SELECTED EXTRACT:
========================

Association

TemporalSlowAssociation

Bases: Association

Temporal data mixed-type association.

Notes

For continuous data, we use Pearson Correlation with mass implementation. For categorical data, we use an ANOVA test between the residuals and the tested series.

`init(config: dict)`

Parameters:

Name	Type	Description	Default
`config`	`dict`	Must contain an entry for: - "lags": int, the number of lags to compute the correlation over - "categorical_method": str, any of 'f_oneway', 'kruskal', 'alexandergovern'. This specifies the kind of test used for categorical data. - "numerical_method": str, any of 'pearsonr', 'spearmanr'. - "variable_types": dict, for each variable name, whether it is "numerical" or "categorical". See examples. - "n_jobs": int, the number of processors used in parallel. Must be different from 0. See joblib.Parallel for more information. - "check_na": bool, if True, checks that there is no NaN in the variables and residuals DataFrames.	required

Returns:

Type	Description
`None`

Examples:

>>> data = pd.DataFrame(np.random.random(size=(1000,5)),columns=["target","1","2","3","4"])
>>> variable_types = dict([(column, "numerical") for column in data.columns])
>>> asso = TemporalSlowAssociation({"lags":10,"categorical_method":"f_oneway","variable_types":variable_types})
>>> asso

Or with mixed types:

>>> numerical = pd.DataFrame(np.random.random(size=(1000,3)),columns=["target","1","2"])
>>> categorical = pd.DataFrame(np.random.randint(size=(1000,2)),columns=["3","4"])
>>> data = pd.concat([numerical,categorical], axis="columns")
>>> variable_types = {"target":"numerical","1":"numerical","2":"numerical","3":"categorical","4":"categorical"}
>>> asso = TemporalSlowAssociation({"lags":10,"categorical_method":"f_oneway","variable_types":variable_types})
>>> asso

`association(residuals_df: pd.DataFrame, variables_df: pd.DataFrame) -> np.array`

Computes the association score between the residuals and candidate time series.

Parameters:

Name	Type	Description	Default
`residuals_df`	`DataFrame`	DataFrame of shape (ntimesteps, 1) containing the model residuals of a learning model. The index must be aligned with variables_df.	required
`variables_df`	`DataFrame`	DataFrame of shape (ntimesteps, D) containing the D time series to test for association with the residuals. The index must be aligned with residuals_df	required

Returns:

Name	Type	Description
`pvalues`	`array`	A 1D numpy array containing minus the minimal p-value across lags, for each of the D time series to test. The coefficients are in the same order as the columns in variables_df.columns. We return minus the p-value by convention, as the maximal -pvalue correspond to the maximal association.

Examples:

>>> rng = np.random.default_rng(0)
>>> data = pd.DataFrame(rng.random(size=(1000,5)),columns=["target","1","2","3","4"])
>>> variable_types = dict([(column, "numerical") for column in data.columns])
>>> asso = TemporalSlowAssociation({"lags":10,"categorical_method":"f_oneway","variable_types":variable_types})
>>> asso.association(data[["target"]], data[["1","2","3","4"]])
array([-0.03384917, -0.02838155, -0.0633841 , -0.15107386])

Or with mixed types:

>>> rng = np.random.default_rng(0)

========================

WRITTEN TASK 1: Copy the TemporalSlowAssociation documentation word for word, between "For continuous data, we" and "the tested series.", inclusive.
WRITTEN TASK 2: According to the TemporalSlowAssociation documentation, why does the association method return minus the p-value instead of the p-value itself? Answer in one to three sentences.

DATASET EXTRACT:
========================

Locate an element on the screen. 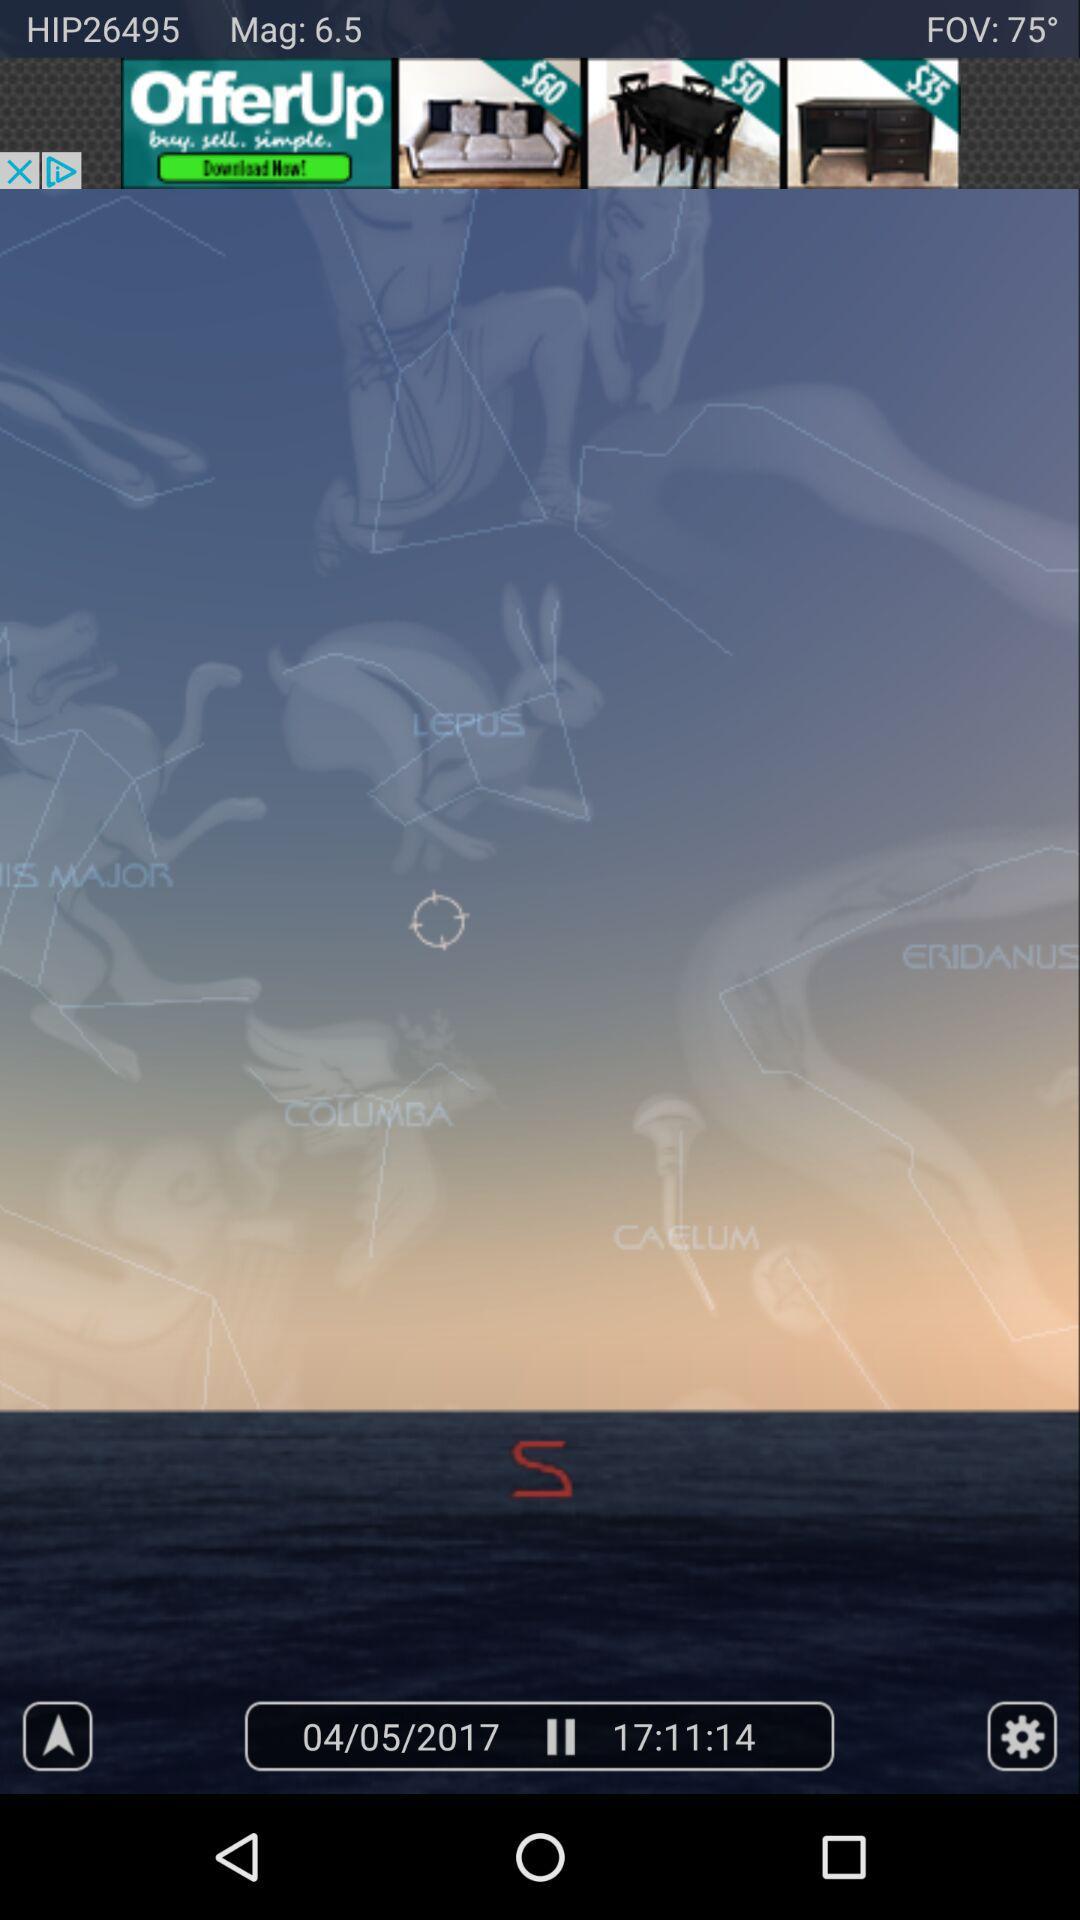 This screenshot has width=1080, height=1920. pause is located at coordinates (559, 1735).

========================

FINAL RESULT 1:
For continuous data, we use Pearson Correlation with mass implementation. For categorical data, we use an ANOVA test between the residuals and the tested series.

FINAL RESULT 2: It returns minus the p-value by convention, because the maximal negative p-value corresponds to the maximal association.